Dai cugini di Gertrude Stein, vicino a Baltimora, sperimentammo un primo assaggio della famosa ospitalità meridionale. Andammo a trovare Scott Fitzgerald a Baltimora: ci servì il tè con un’infinita varietà di canapés , per ricordarci, disse, Parigi. A Washington continuammo a godere dell’ospitalità della gente del sud. La cuoca negra ispirata e l’enorme cucina che costituiva il suo regno formavano un tutto unico. I nostri ospiti erano così assidui che non trovammo mai il tempo di chiederle nemmeno una delle ricette del suo vasto repertorio. Era lei a preparare le torte, i gelati, i punch e i panini per i ricevimenti, i piatti elaborati che venivano serviti alle colazioni e alle cene che si susseguivano incessantemente. Nessun problema, diceva lei, quando si hanno ottimi ingredienti. Un piatto, aveva detto una volta mio padre, può solo avere il sapore delle cose che ci sono state messe dentro.

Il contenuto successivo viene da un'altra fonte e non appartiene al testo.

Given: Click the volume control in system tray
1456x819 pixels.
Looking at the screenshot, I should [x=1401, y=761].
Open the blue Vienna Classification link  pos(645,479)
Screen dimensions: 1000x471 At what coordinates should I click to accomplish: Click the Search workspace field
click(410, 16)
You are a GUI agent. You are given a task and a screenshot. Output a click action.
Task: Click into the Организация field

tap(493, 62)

A New York andammo a prendere Carl Van Vechten, che ci avrebbe accompagnato a Richmond per presentarci alcuni suoi amici. Durante il viaggio ci fermammo a Charlottesville, dato che Gertrude Stein doveva tenere una conferenza alla University of Virginia. Pranzammo con alcuni degli insegnanti del college, che ci divertirono molto con la loro rivalità a proposito di Edgar Allan Poe e Julien Green. Durante una cena epicurea da Miss Ellen Glasgow restai paralizzata trovandomi seduta vicino a Mr James Branch Cabell, ma il suo allegro, Mi dica, la scrittura di Miss Stein è una presa in giro, no? mi mise completamente a mio agio e la conversazione filò via tranquilla.

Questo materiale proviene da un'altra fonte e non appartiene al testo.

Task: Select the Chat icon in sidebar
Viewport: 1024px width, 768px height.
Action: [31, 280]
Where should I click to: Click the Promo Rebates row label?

Al William and Mary College fummo invitate a una colazione ufficiale con il rettore, a casa del governatore. Sulla strada per Charleston gustammo una colazione abbondante e succulenta in un vecchio Planter’s Hotel, per il quale i francesi hanno un termine molto carino, plantureax . Venimmo invitate per un’altra colazione a Strawberry. Che cos’era meglio, il cibo squisito o gli incredibili giardini sull’acqua, che cos’era più eccitante, la preparazione dei menu a Villa Margharita o i viali di camelie? Non sono mai riuscita a decidere. Ormai sono un solo ricordo nella mia memoria. Mentre cambiavamo aereo ad Atlanta, Gertrude Stein fu felice e stupefatta di leggere su un grosso cartello vicino all’aereoporto la scritta, Comperate la carne e il grano in Georgia .

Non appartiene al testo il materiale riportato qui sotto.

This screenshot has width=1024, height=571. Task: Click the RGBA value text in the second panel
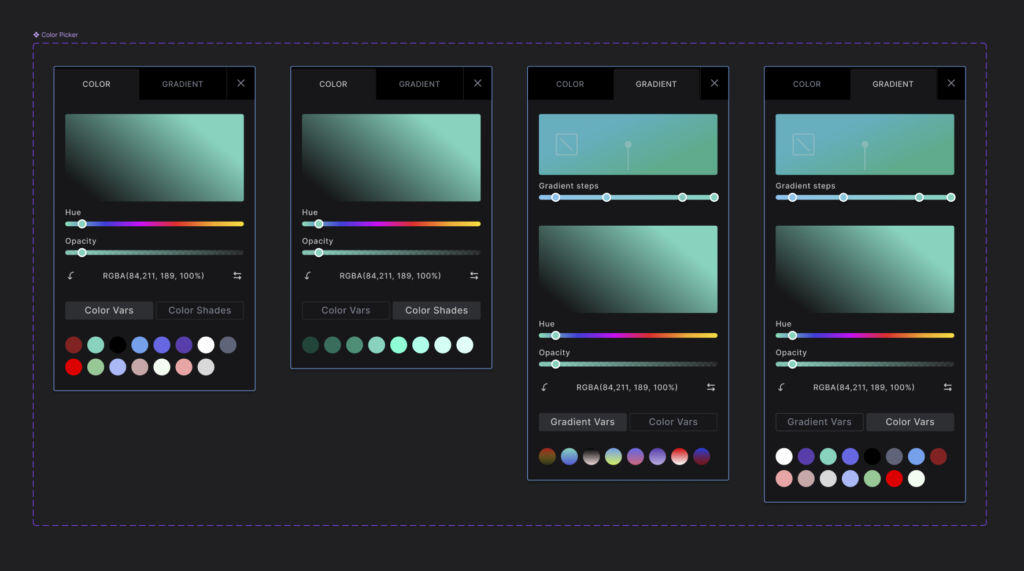[x=390, y=276]
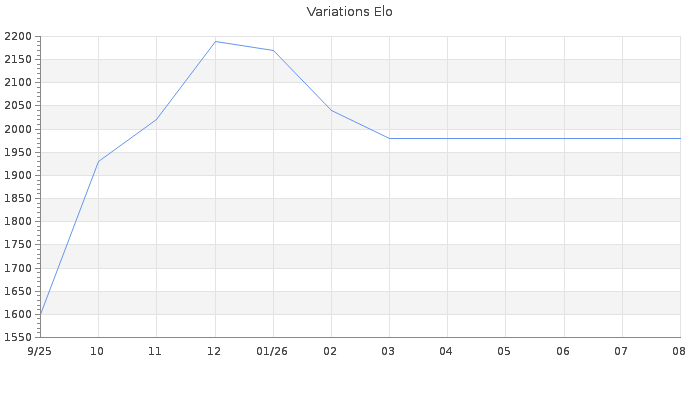This screenshot has height=400, width=700.
Task: Click the starting data point at 9/25
Action: [x=41, y=314]
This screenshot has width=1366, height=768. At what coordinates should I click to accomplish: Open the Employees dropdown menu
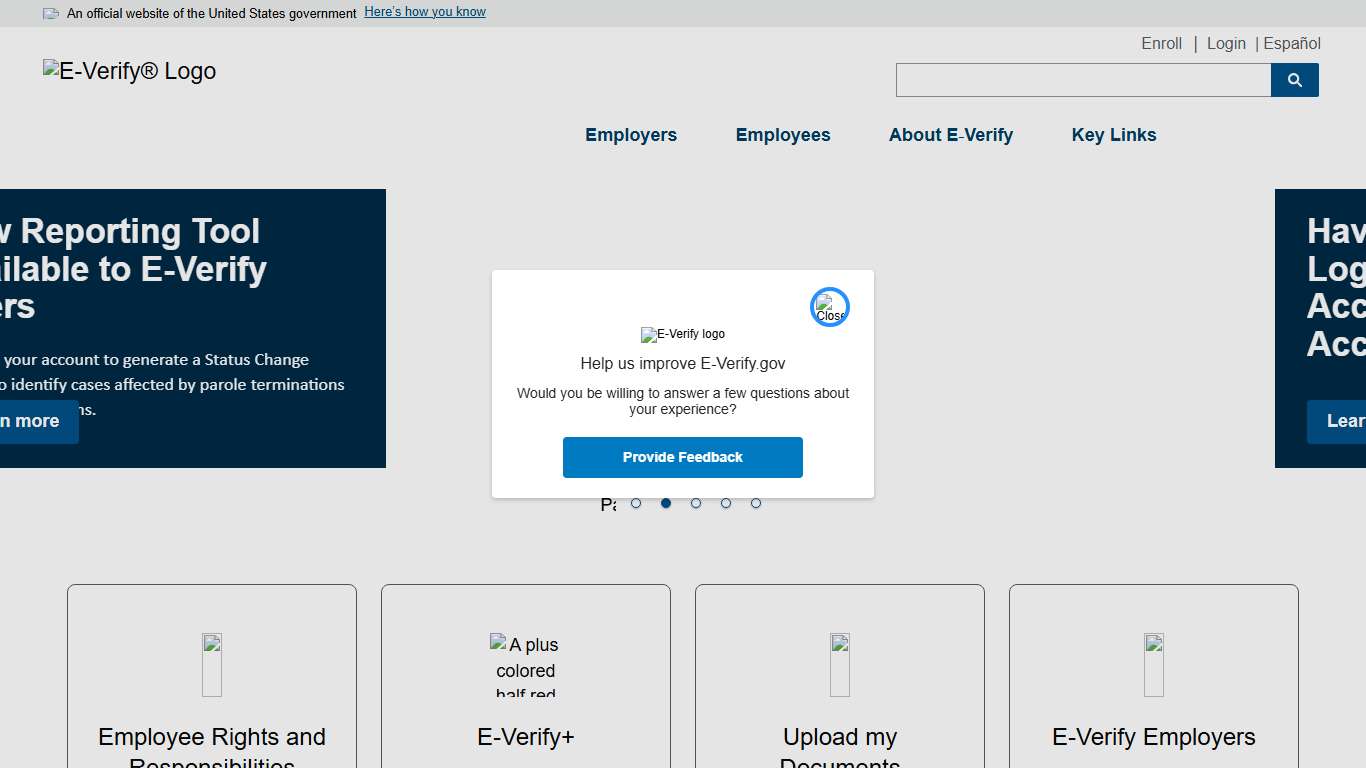coord(783,135)
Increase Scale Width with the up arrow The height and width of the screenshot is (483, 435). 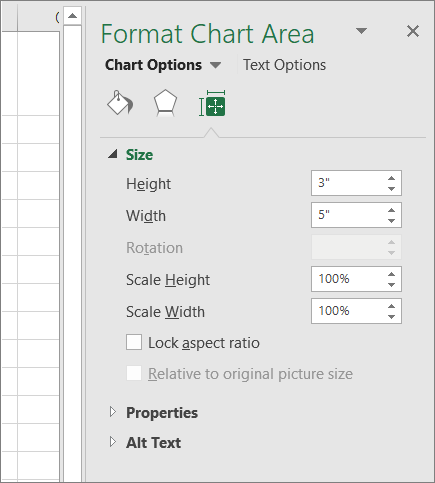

A New Orleans ritrovammo Sherwood Anderson che ci portò a colazione da Antoine e in un ristorante più piccolo, che ci piacque di più, dove mangiammo per la prima volta le OSTRICHE ROCKEFELLER

Disporre le ostriche con mezzo guscio in piatti fondi preriscaldati pieni di sabbia (la sabbia d’argento manda un piacevole luccichio). Coprire abbondantemente le ostriche con un quarto di prezzemolo tritato, un quarto di spinaci crudi finemente tritati, un ottavo di cerfoglio finemente tritato, un ottavo di basilico finemente tritato, un ottavo di aglio di serpe finemente tritato e un ottavo di dragoncello finemente tritato. Mescolare un pizzico di sale e di pepe a un po’ di pane grattugiato fresco, coprirne completamente le erbe, condire con un po’ di burro fuso e cuocere nel forno portato a 230 gradi per 4 o 5 minuti. Servire ben calde.

A Chicago fummo ospiti nell’appartamento di Thornton Wilder. Aveva detto che sarebbe stato molto comodo per Gertrude Stein, dato che era così vicino all’università dove lei avrebbe tenuto le sue conferenze. Dal piccolo appartamento si godeva una vista fantastica. Era molto divertente, funzionale e comodo. La cucina non era più grande di un tavolo da pranzo, ma era dotata di tutto il necessario per preparare con il minimo sforzo e nel minor tempo possibile pasti eccellenti, anche grazie all’usanza delle consegne a domicilio previa telefonata.